### TASK DIRECTIONS
Exclude all pictures, and reproduce exactly the lines from the one containing "Task: Click the USDC / Spot coin icon" through the end of the records, with nothing else added.

### SOURCE MATERIAL
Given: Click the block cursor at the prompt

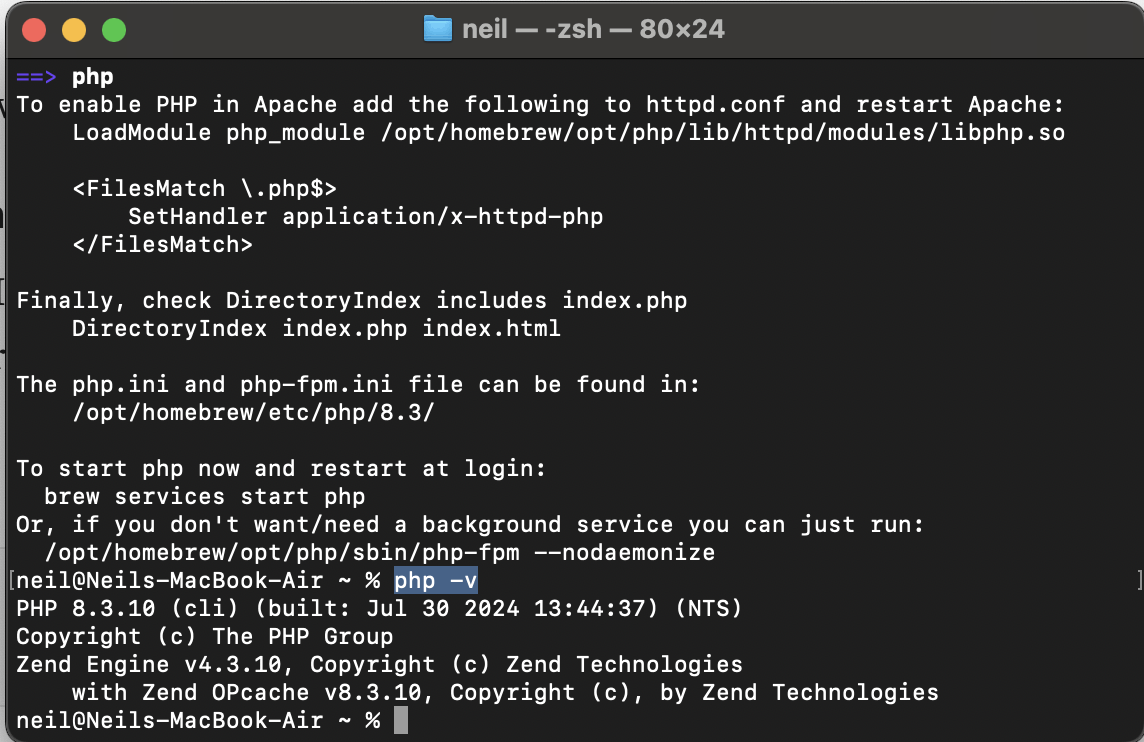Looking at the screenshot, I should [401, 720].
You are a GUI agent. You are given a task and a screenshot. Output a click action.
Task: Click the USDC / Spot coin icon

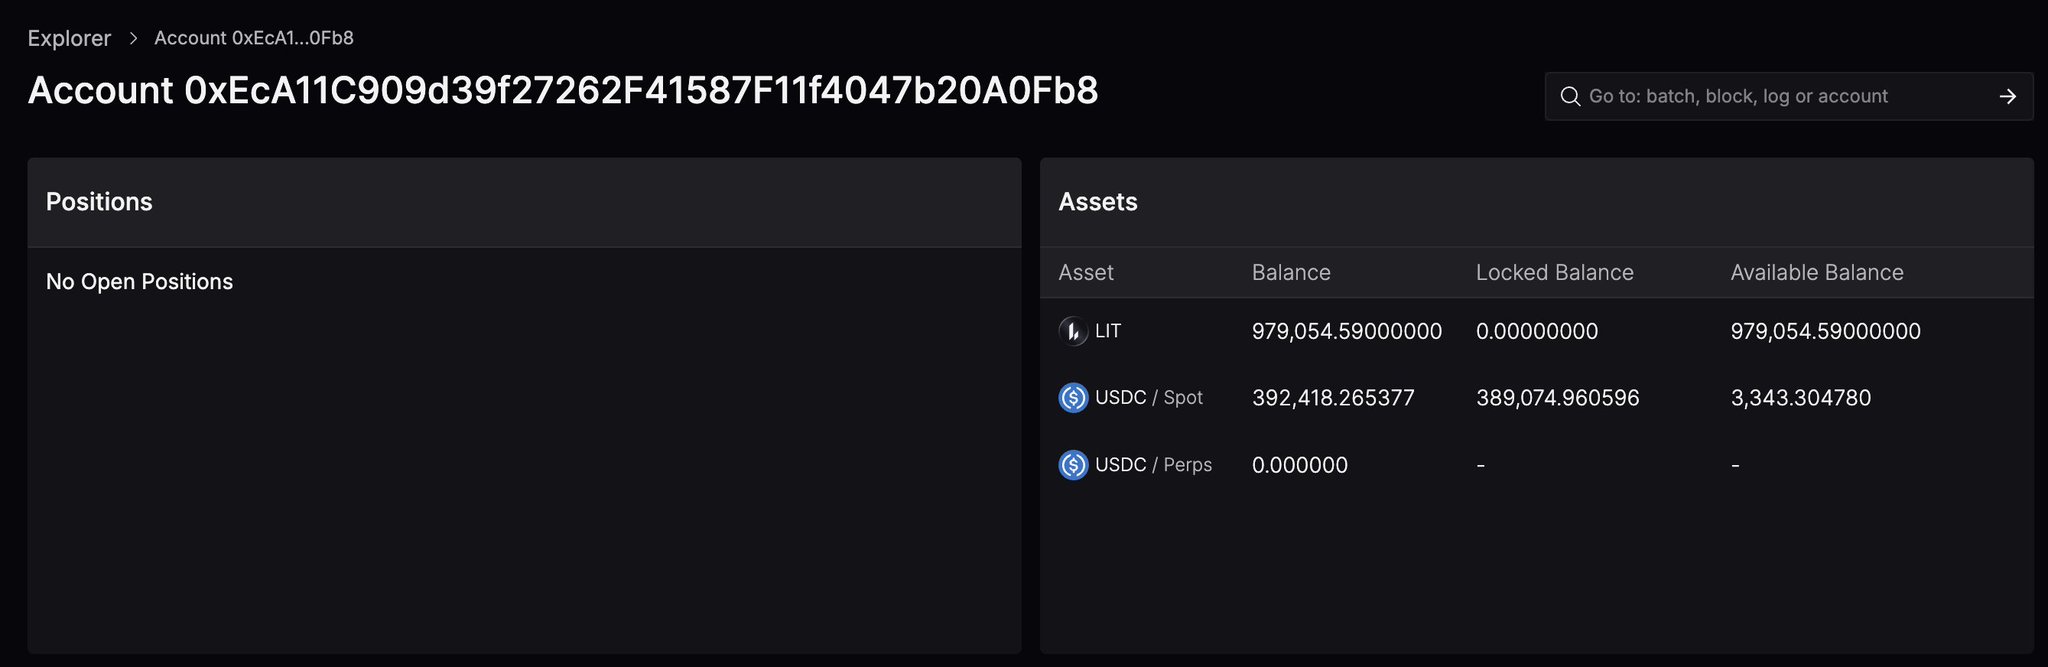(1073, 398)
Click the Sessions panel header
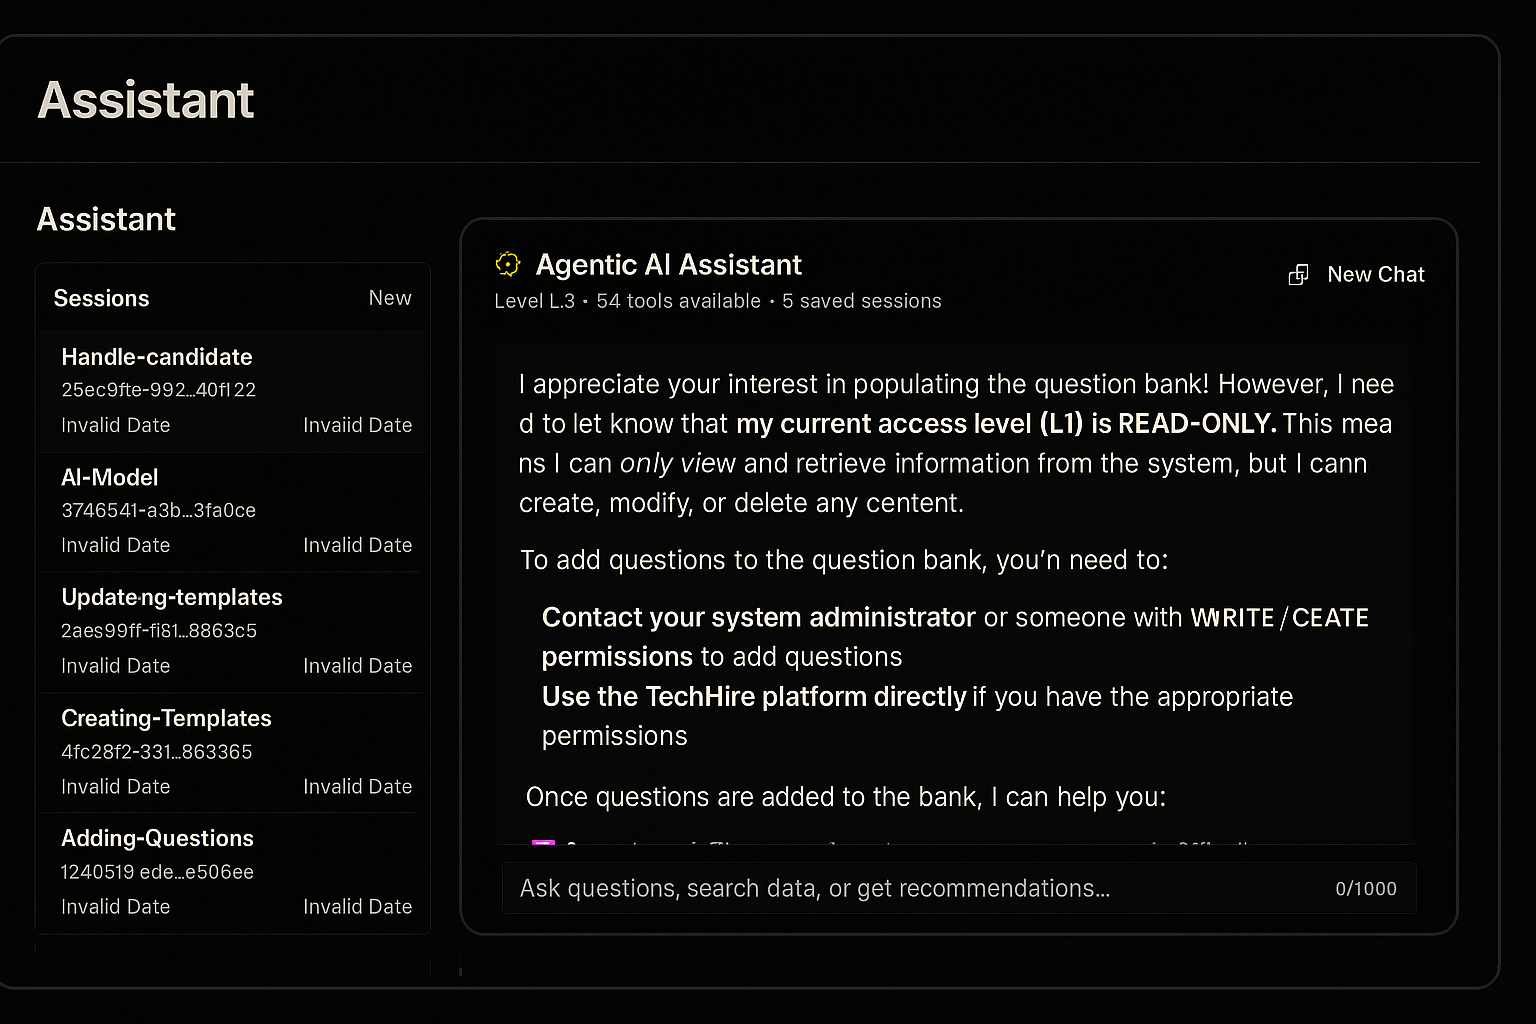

### ANSWER FOR THIS EXERCISE
Task: Click the USDC / Spot coin icon

(1073, 398)
Click the Sessions panel header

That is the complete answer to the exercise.